--- Exercise passage Enclosed Below ---
Jan Wolf, 39, of Tampa complains of brutality: "I've seen inmates get beat down, kicked, slapped for no reason." Then again, he also says he has been arrested 33 times in a year and has been thrown in a holding cell for being drunk.
Chester Brooks, 49, wears a Microsoft 2000 shirt and has a hole bigger than a quarter on the sole of his shoe. He came to jail with $6.24 in his pocket. He repeatedly asks the deputies if he can use the bathroom. They allow him, but only after he waits several minutes and is searched.
"I've been here before," he says. "They've been straightening up ever since this thing hit the TV."
Despite the pressures, some detention workers say they've found their calling in jail.
Sgt. Cecelia Williams sits in an office in the booking area. She's busy. Deputies drop by with reports. An inmate comes in, asks to use a pen.
--- End of Enclosed Exercise passage ---
* _Instructions_
a – In the jail article, how much money did Chester Brooks have in his pocket when he came to jail?
b – Repeat the jail article word for word, beginning at the words "Jan Wolf, 39, of" and stopping after "to use a pen.".
c – Go on writing the jail article from its last sentence.
--- Provided material Enclosed Below ---
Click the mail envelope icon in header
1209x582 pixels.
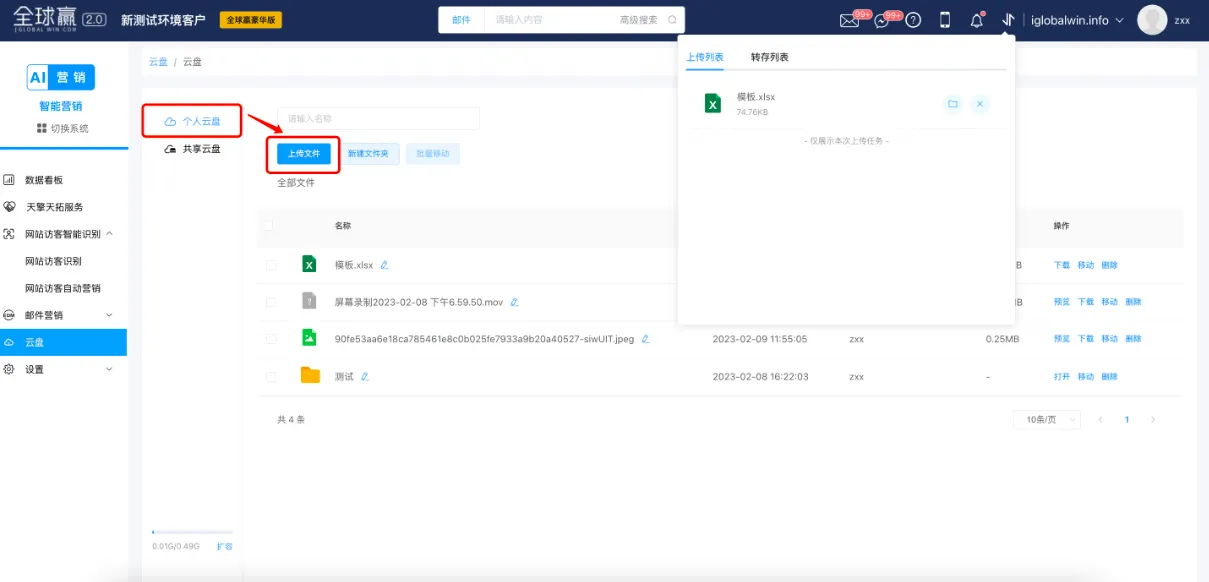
--- End of Enclosed Provided material ---
* _Responses in order_
a – $6.24

b –
Jan Wolf, 39, of Tampa complains of brutality: "I've seen inmates get beat down, kicked, slapped for no reason." Then again, he also says he has been arrested 33 times in a year and has been thrown in a holding cell for being drunk.
Chester Brooks, 49, wears a Microsoft 2000 shirt and has a hole bigger than a quarter on the sole of his shoe. He came to jail with $6.24 in his pocket. He repeatedly asks the deputies if he can use the bathroom. They allow him, but only after he waits several minutes and is searched.
"I've been here before," he says. "They've been straightening up ever since this thing hit the TV."
Despite the pressures, some detention workers say they've found their calling in jail.
Sgt. Cecelia Williams sits in an office in the booking area. She's busy. Deputies drop by with reports. An inmate comes in, asks to use a pen.

c –
Williams studied criminology at Florida State. She was young and idealistic when she came to the jail. Years later, she has lost some of the naivete amid the daily grind, but she still believes.
"You know, you just feel like you want to help people in society," she says. "Somebody that's never been here before, you can talk to them and scare them. If you catch that one person, if you can just sway that one person, it will make a difference."
She leaves her work behind when the jail door slams shut.
"You don't take it home with you," she says. "You can't take it home."
She wants people to remember that detention deputies are human, that they're more than the silent figures moving through those jail booking videos.